What I didn’t hear, and yet could not escape, were words like ‘Russia’ and names like ‘Jared Kushner.’ These topics, although important, never came up — not once. I’m assuming that it was because it wasn’t of their concern and because they don’t really know or care who the holy fuck Jared Kushner is — why would they know? They may live in small towns, but they no longer even know their neighbors.
After one thousand miles, I drove into a city occupied. Occupied by people who want Americans to believe that this government is not their own. That we’re not one nation, but rather a nation of ‘me’ forced to stand in line with all these other undeserving bastards.
I dream of America — not one made up of two parties, but one people. Not of personal problems, but community challenges. We have been taught to believe that every American is an island — defined by their own choices. If the hurricane comes, they should have taught themselves how to swim.
We are ashamed to admit we need each other and believe that asking for help makes us weak. At the same time, we think offering assistance makes us superior. We berate those who ‘vote against their own best interests’ who ‘deserve what they voted for’ without the realization that these people believe it was in their own best interest. We fail to have the grace to admit that we’ve all been conned.
If we look beyond our feet, we’d see that this island is actually a desert dune — a hill atop which to die. If only we’d meet each other down in the valley by the river.

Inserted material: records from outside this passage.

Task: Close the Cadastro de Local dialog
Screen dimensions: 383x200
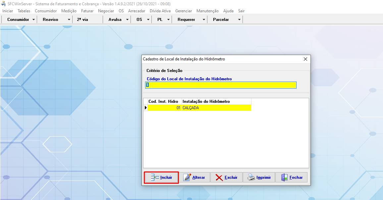Action: pyautogui.click(x=305, y=59)
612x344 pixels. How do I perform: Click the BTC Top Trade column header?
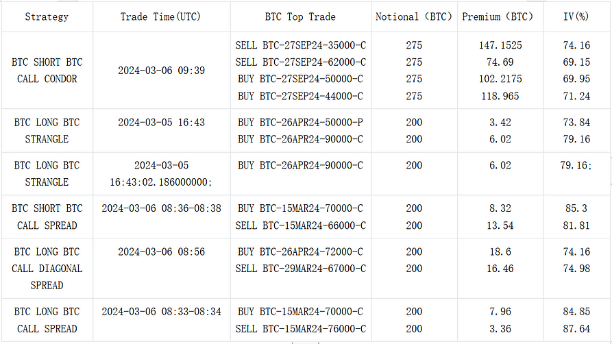[x=302, y=16]
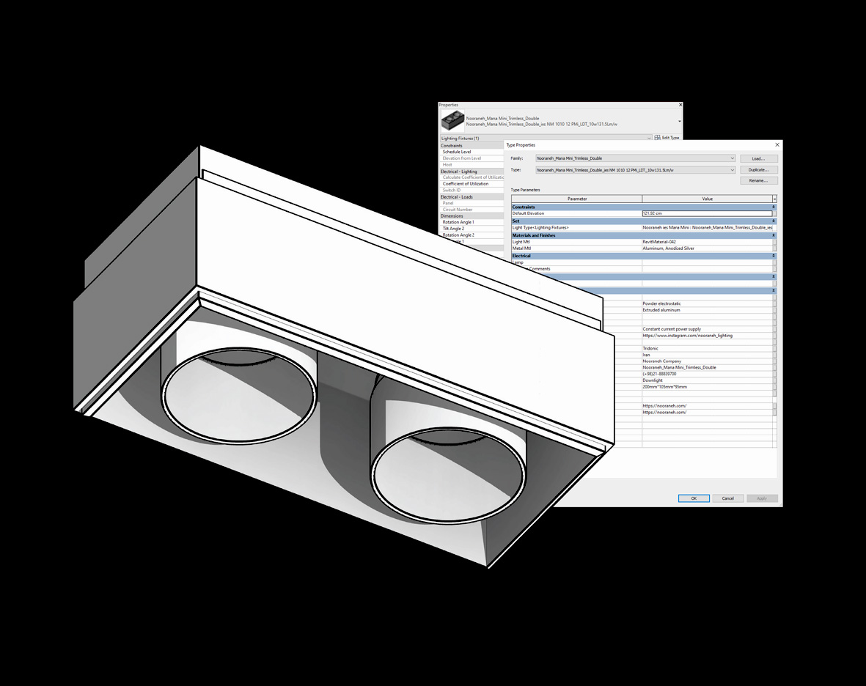Viewport: 866px width, 686px height.
Task: Select the Light Mtl value RevitMaterial-042
Action: click(706, 242)
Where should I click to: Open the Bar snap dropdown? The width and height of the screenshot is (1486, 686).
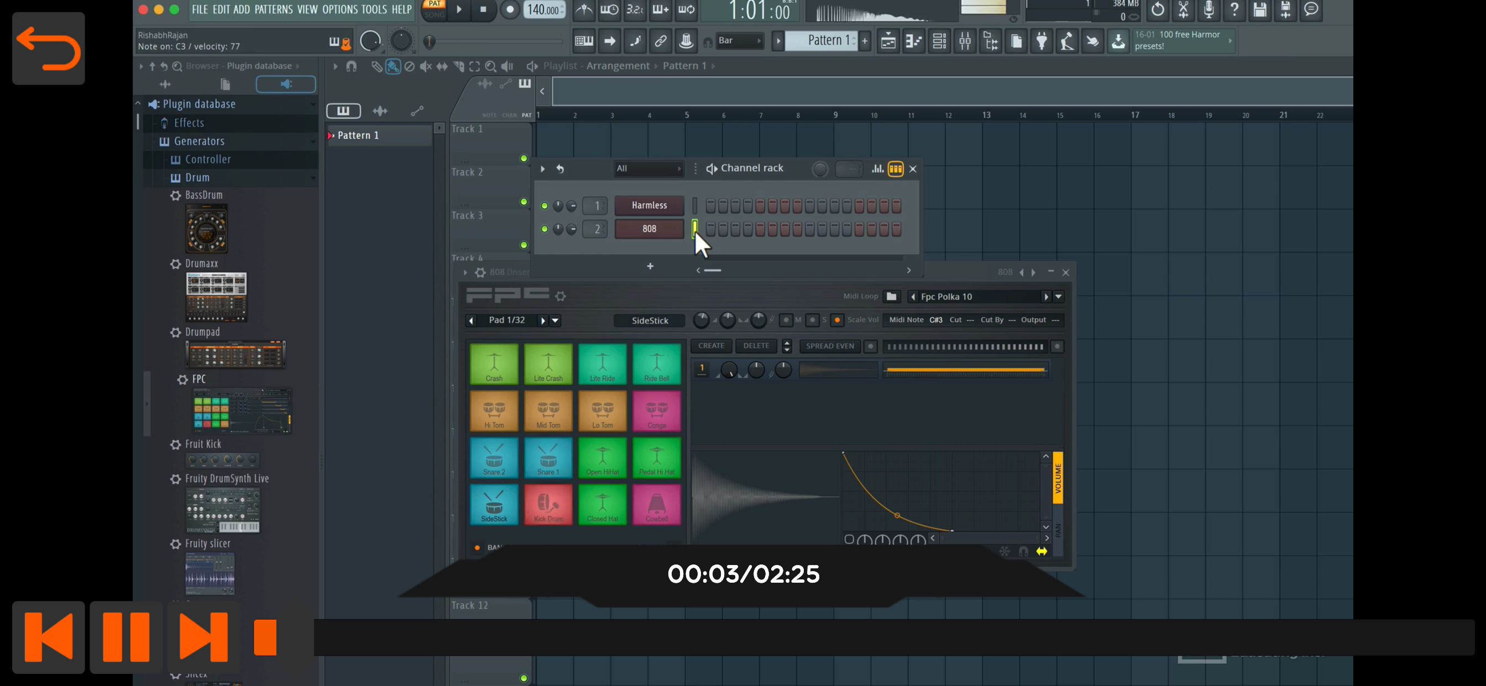click(739, 41)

We pretend that politics is an old orthodoxy, that it’s a set of issues to which we cannot — and must not — find common ground. It’s a set of unmoving principles — made for us to enslave each other. The big con is that we’ve been told this is a nation of me — that this government of us is actually a foreign occupier, impeding on our turf.
I hope to see my friends again but know, like specters from a dream, we likely will never meet again.
But when I dream of America, I can still see their faces.